Published over 20 papers in leading conferences and journals in machine learning and computer vision, including ICASSP, ICIP, ICME, FG, BMVC, CVPR, NeurIPS, TBIOM, and JSTSP with more than 400 citations on Google Scholar; received Outstanding Reviewer award at CVPR 2025; paper titled 'United we stand, Divided we fall: Handling Weak Complementarity for Audio-Visual Emotion Recognition in Valence-Arousal Space' accepted at ABAW@CVPR 2025 Workshop; achieved 2nd place in the valence-arousal challenge of 8th ABAW@CVPR 2025 competition; received Best Poster award for work on 'Dynamic Cross Attention for Emotion Recognition' at AI and Digital Health Symposium 2024, Montreal, Canada; paper 'Less is Enough: Adapting Pre-trained Vision Transformers for Audio-Visual Speaker Verification' accepted at ENLSP@NeurIPS 2024 Workshop; paper 'Incongruity-Aware Cross-Modal Attention' accepted at IEEE Journal of Selected Topics in Signal Processing [IF:13.7]; paper 'Recursive Joint Cross-modal attention' accepted at ABAW@CVPR 2024 Workshop; achieved 2nd place in the valence-arousal challenge of 6th ABAW@CVPR 2024 competition; one paper accepted at ICME 2024 (CORE A); two papers accepted at FG 2024; paper 'RJCA for Speaker Verification' accepted at NeurIPS 2023 3rd workshop on ENLSP; presented work 'Recurrent Joint Attention for Audio-Visual Fusion in Regression-based Emotion Recognition' at ICASSP 2023; successfully defended Ph.D. Thesis titled 'Deep Regression Models for Spatiotemporal Expression Recognition in Videos'.
Research Experience
Worked at Samsung Research India from 2014 to 2015; conducted PhD research at LIVIA lab, ETS Montreal from 2018 to 2023; currently a post-doctoral researcher at CRIM since 2023.
Education
Masters from Indian Institute of Technology Guwahati under the supervision of Prof.
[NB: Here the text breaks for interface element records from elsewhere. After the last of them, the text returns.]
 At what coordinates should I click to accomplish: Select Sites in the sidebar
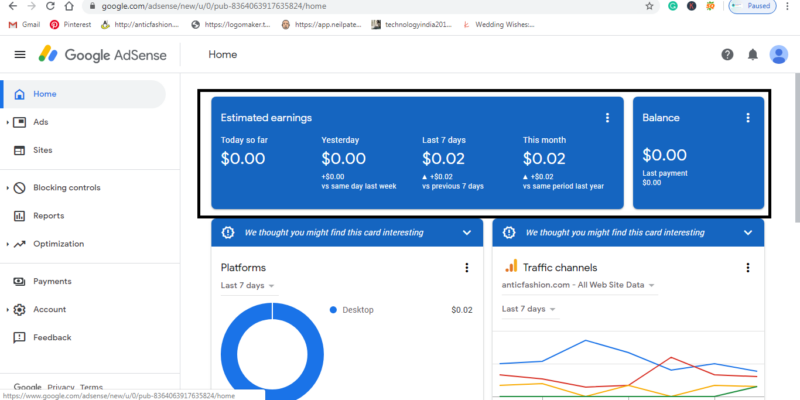click(43, 150)
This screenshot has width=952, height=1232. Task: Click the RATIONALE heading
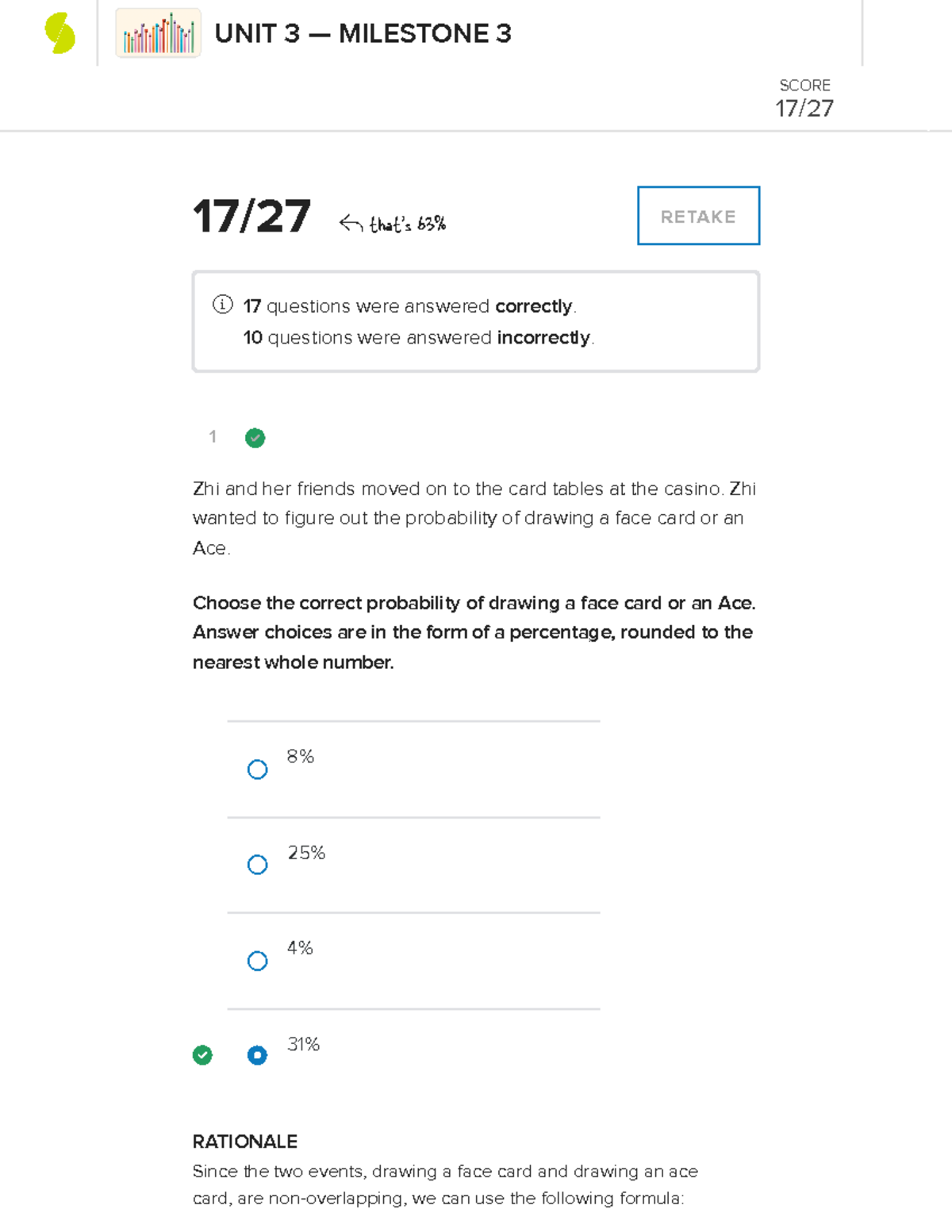245,1142
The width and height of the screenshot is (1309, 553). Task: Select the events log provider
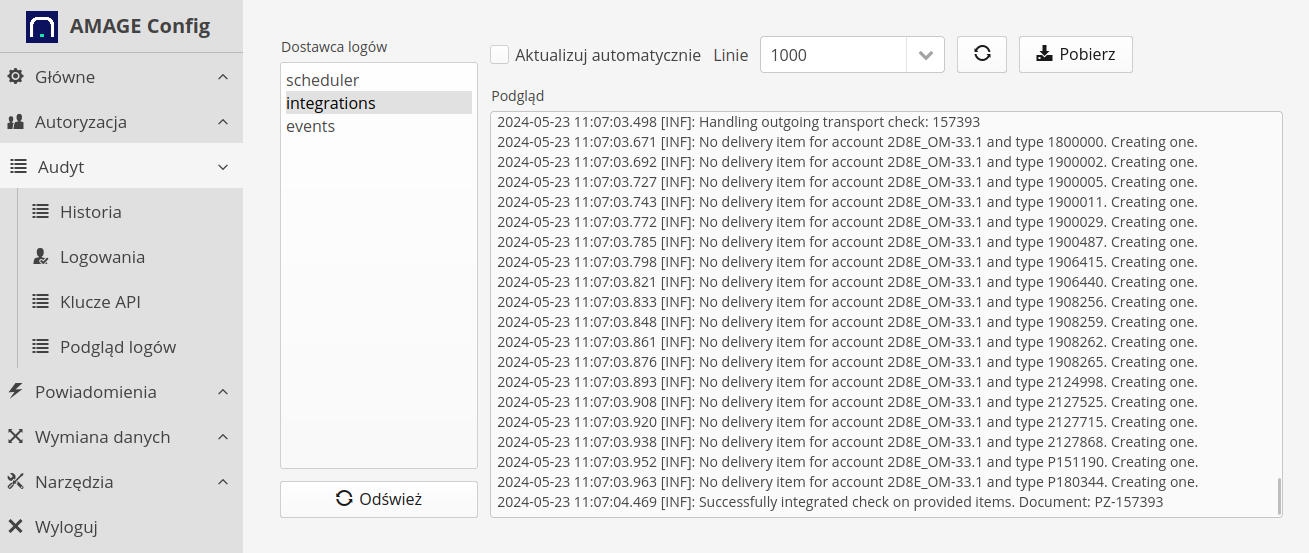(310, 127)
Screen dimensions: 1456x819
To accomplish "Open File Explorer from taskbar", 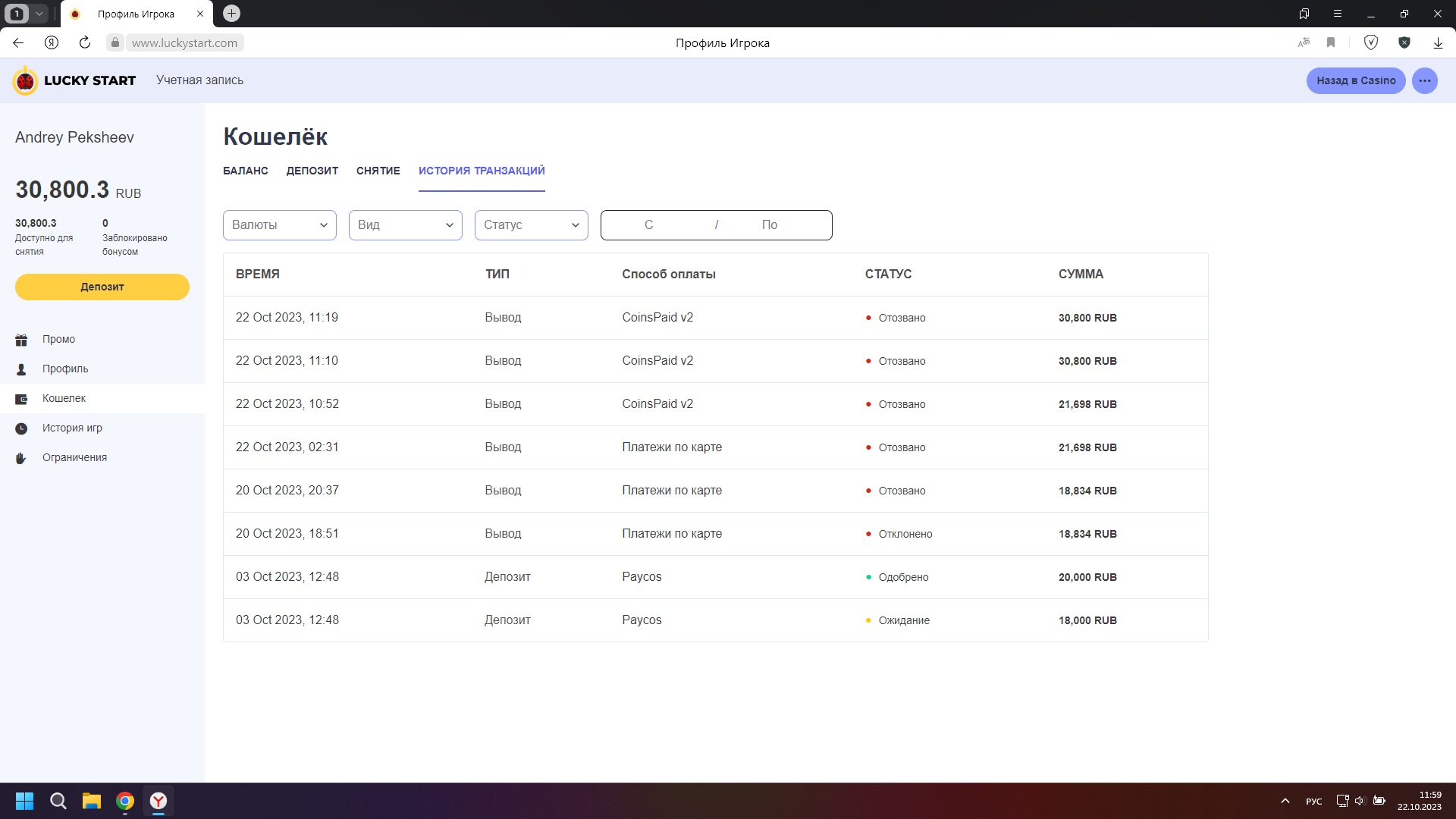I will click(92, 801).
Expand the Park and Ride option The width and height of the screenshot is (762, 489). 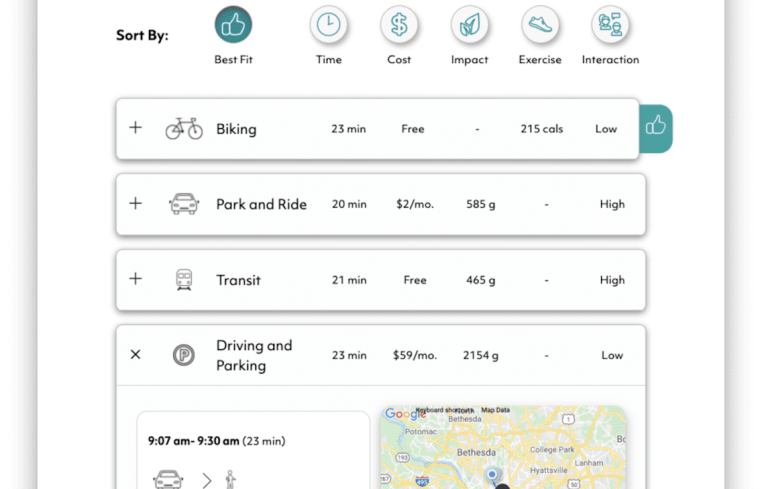click(x=136, y=204)
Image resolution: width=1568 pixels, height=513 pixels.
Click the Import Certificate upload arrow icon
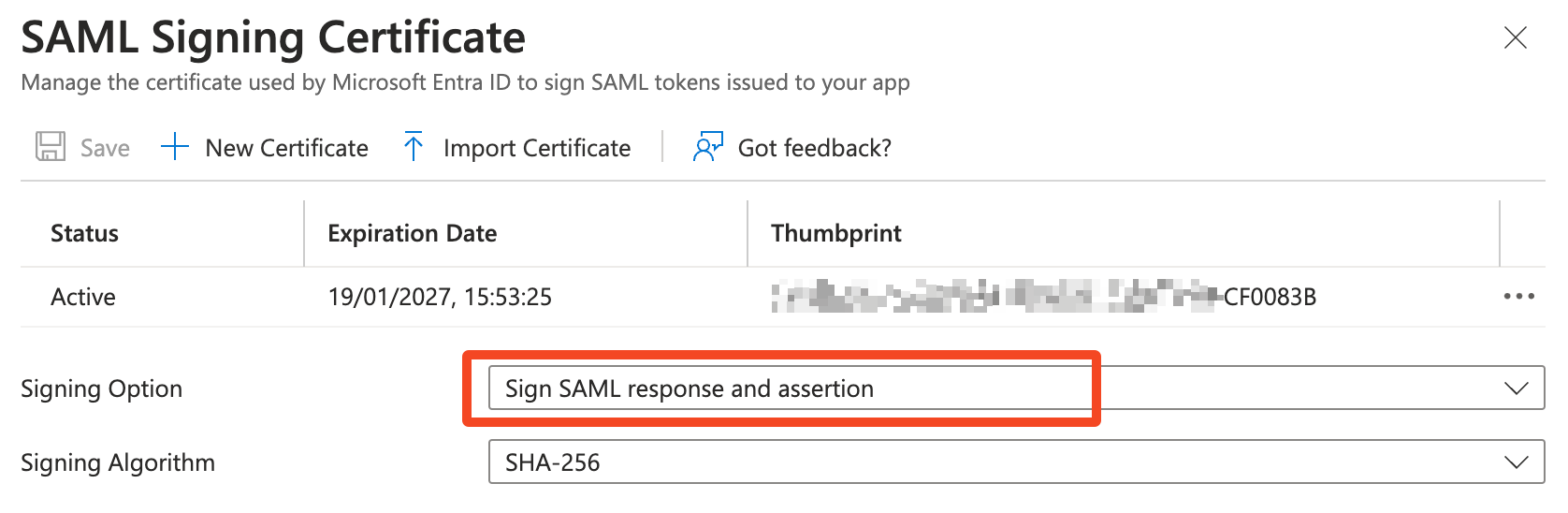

Kannan Karthik in 2012; PhD in artificial intelligence (focused on computer vision and affective computing) from LIVIA lab, ETS Montreal, Canada under the supervision of Prof. Eric Granger and Prof. Patrick Cardinal in 2023.
Background
Interested in computer vision, affective computing, deep learning, and multimodal video understanding models. Most of my research revolves around video analytics, weakly supervised learning, facial behavior analysis, and multimodal (audio-visual) learning.
Miscellany
Likes to play rhythm instruments in free time. Also prefers to read books and occasionally do blogging.